▶ **Problem set**
A - According to the passage on the papal exhortation "Querida Amazonia," what did Pope Francis ask bishops to do about the shortage of priests?
B - Carry the passage on the papal exhortation "Querida Amazonia" forward from its final sentence.

Pope Francis addressed a number of crucial issues facing the Amazon region in his apostolic exhortation “Querida Amazonia,” including poverty, injustice, threats to the environment and liturgical inculturation. “I dream of an Amazon region that fights for the rights of the poor, the original peoples and the least of our brothers and sisters, where their voices can be heard and their dignity advanced,” he wrote.
But many media outlets focused on what the pope’s exhortation did not do—that is, respond to a shortage of priests in the region by opening the door to the ordination of viri probati, or mature, married men of the community. Writing that “every effort should be made to ensure that the Amazonian peoples” have access to the Eucharist, especially in far-off areas, Pope Francis instead asked bishops to pray for more vocations, to enlarge the diaconate and to reform local processes of priestly formation.

[Stored data]
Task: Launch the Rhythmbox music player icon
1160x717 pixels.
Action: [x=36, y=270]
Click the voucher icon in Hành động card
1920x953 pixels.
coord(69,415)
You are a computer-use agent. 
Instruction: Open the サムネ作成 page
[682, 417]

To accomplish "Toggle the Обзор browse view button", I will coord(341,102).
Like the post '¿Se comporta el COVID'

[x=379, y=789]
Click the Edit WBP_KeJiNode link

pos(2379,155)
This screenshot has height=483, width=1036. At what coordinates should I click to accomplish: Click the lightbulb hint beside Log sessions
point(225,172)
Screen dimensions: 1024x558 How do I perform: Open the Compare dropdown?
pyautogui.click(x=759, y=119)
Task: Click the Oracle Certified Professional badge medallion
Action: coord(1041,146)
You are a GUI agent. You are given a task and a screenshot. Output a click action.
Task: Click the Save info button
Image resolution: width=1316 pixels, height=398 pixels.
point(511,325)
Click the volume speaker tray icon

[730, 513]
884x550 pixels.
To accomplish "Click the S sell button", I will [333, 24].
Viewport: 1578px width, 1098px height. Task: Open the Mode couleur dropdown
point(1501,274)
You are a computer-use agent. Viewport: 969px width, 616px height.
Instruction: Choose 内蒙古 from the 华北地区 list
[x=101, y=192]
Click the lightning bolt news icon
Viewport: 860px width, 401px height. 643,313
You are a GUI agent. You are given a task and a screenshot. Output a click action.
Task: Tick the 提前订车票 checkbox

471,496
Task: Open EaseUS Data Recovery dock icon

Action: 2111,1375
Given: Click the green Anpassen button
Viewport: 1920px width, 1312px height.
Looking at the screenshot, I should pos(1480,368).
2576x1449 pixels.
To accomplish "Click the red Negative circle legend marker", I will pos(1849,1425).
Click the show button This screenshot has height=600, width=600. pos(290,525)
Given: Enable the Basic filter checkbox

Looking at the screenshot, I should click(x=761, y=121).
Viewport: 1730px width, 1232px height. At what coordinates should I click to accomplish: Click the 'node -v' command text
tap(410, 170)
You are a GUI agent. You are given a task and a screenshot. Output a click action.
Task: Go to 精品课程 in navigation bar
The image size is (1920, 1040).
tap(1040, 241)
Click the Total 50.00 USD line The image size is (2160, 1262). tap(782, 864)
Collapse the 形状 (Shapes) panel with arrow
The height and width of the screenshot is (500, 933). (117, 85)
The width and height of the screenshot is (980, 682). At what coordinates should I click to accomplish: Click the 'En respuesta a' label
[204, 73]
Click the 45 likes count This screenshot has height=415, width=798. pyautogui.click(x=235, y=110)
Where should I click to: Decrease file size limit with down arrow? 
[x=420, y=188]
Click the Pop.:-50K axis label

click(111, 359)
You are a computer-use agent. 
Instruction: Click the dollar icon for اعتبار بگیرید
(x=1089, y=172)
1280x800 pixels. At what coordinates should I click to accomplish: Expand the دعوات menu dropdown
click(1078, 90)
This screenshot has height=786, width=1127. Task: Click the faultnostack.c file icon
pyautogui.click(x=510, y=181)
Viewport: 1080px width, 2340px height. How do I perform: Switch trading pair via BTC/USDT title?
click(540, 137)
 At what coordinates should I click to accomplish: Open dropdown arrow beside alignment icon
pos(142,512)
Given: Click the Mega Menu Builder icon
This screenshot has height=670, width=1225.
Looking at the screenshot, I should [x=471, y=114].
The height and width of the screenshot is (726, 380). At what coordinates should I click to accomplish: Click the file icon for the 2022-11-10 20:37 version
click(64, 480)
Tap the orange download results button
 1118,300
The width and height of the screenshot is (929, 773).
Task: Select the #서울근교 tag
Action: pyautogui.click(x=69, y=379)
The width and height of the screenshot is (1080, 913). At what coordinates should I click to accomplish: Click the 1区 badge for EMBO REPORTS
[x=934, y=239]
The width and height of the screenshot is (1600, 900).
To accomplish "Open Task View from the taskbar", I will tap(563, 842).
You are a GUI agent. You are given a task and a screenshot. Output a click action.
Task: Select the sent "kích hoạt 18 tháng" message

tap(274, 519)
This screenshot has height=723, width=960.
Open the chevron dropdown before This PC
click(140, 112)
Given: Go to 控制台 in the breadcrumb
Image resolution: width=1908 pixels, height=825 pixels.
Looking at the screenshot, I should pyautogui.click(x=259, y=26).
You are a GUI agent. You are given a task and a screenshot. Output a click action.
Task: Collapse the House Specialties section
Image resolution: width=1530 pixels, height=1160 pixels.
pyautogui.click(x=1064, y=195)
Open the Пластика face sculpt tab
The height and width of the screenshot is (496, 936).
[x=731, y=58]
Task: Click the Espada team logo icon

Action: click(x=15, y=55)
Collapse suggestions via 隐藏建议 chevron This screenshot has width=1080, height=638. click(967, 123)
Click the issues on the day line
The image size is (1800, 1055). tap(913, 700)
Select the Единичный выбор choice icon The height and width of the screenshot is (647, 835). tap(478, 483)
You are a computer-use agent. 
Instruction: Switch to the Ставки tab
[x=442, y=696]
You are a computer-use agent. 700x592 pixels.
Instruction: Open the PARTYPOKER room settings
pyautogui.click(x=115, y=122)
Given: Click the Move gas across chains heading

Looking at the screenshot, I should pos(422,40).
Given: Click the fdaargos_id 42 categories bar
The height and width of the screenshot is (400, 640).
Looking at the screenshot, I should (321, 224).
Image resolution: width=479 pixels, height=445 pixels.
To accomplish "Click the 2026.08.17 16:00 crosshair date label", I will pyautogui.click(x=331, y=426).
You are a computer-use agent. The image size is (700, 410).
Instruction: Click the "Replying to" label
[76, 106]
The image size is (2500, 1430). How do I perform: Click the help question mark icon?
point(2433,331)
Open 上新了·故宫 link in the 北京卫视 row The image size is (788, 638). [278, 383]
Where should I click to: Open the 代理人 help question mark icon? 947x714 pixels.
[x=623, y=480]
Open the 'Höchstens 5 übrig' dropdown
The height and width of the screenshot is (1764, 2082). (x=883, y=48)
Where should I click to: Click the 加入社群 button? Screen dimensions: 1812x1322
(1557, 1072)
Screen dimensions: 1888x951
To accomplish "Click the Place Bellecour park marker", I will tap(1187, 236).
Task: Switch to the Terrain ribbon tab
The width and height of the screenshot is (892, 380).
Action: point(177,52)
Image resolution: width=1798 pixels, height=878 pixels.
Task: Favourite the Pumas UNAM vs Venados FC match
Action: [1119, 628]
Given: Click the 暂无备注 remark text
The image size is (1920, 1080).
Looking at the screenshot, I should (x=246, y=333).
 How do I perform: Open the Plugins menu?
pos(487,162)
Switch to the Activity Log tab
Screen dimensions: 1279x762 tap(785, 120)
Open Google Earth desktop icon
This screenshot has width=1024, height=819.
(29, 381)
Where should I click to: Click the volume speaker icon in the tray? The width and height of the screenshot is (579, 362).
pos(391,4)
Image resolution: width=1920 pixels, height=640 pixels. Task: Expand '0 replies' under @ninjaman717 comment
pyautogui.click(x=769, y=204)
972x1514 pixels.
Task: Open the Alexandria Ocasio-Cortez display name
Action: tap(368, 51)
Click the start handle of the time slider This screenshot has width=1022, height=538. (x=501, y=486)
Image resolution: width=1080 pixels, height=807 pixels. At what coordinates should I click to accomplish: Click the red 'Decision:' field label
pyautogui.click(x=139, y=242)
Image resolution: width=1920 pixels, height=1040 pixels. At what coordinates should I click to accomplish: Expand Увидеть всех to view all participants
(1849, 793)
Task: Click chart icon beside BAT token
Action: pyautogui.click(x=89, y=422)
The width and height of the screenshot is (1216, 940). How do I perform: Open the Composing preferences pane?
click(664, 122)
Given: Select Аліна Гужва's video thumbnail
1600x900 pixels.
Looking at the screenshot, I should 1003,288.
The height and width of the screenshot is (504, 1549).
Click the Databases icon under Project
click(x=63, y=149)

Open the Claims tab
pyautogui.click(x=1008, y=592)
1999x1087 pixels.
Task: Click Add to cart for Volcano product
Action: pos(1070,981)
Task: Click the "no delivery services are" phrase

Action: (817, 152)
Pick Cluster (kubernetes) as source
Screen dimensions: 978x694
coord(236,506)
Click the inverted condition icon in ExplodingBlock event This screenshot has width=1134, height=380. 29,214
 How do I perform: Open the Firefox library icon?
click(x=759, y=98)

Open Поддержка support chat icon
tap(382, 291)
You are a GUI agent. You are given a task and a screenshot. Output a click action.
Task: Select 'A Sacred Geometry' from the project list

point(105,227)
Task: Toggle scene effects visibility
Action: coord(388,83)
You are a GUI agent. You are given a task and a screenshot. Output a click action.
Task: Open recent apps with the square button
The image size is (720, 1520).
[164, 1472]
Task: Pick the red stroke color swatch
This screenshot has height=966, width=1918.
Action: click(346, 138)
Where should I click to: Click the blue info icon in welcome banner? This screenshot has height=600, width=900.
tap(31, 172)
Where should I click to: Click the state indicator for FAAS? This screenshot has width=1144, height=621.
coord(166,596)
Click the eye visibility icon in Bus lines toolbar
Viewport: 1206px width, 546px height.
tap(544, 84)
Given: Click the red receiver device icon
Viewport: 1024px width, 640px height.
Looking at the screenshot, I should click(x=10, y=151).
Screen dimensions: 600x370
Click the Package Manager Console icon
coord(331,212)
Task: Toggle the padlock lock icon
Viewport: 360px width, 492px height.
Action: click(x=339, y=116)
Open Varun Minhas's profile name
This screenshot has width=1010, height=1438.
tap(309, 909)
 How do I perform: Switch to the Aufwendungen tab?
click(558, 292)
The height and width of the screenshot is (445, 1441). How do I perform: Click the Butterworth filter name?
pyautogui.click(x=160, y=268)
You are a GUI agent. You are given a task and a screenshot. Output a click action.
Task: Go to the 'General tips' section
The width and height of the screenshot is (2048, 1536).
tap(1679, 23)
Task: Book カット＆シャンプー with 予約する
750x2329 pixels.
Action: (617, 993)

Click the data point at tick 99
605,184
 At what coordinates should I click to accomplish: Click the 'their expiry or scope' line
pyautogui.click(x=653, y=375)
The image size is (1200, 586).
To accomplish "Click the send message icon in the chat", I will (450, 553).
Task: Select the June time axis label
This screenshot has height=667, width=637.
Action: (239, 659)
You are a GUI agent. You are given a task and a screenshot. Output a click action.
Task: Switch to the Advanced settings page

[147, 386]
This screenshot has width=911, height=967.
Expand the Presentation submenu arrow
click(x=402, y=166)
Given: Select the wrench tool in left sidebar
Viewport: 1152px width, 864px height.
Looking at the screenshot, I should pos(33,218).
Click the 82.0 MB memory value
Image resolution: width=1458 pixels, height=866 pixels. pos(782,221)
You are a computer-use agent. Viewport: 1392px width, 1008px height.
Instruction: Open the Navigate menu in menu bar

▶ **The answers**
A - He asked them to pray for more vocations, to enlarge the diaconate and to reform local processes of priestly formation.

B -
The EWTN anchor Raymond Arroyo interpreted the pope’s letter as “a shock and a wakeup call to progressives who have sought ‘revolutionary change’ in the church.”
“Expect a ferocious response,” he tweeted.
“The pope simply kicked the can down the road. He doesn’t even mention the recommendation of the possibility of married deacons being ordained as priests, which was what the synod conclusions had suggested,” said Bishop Robert Flock of the Diocese of San Ignacio de Velasco, Bolivia, in an interview with the BBC. “As far as I’m concerned, even that was a non-starter because I don’t have any permanent deacons in my diocese, and the real challenge is how to provide the proper formation so that the people can take on these kinds of ministries in a serious way.”
The bishop stated that his diocese, which is 200,000 square kilometers, includes 25 parishes and only 30 priests. “I have all kinds of beautiful chapels where priests only celebrate Mass once a year.”
“[The pope] doesn’t even mention the recommendation of the possibility of married deacons being ordained as priests, which was what the synod conclusions had suggested,” said Bishop Robert Flock of the Diocese of San Ignacio de Velasco, Bolivia.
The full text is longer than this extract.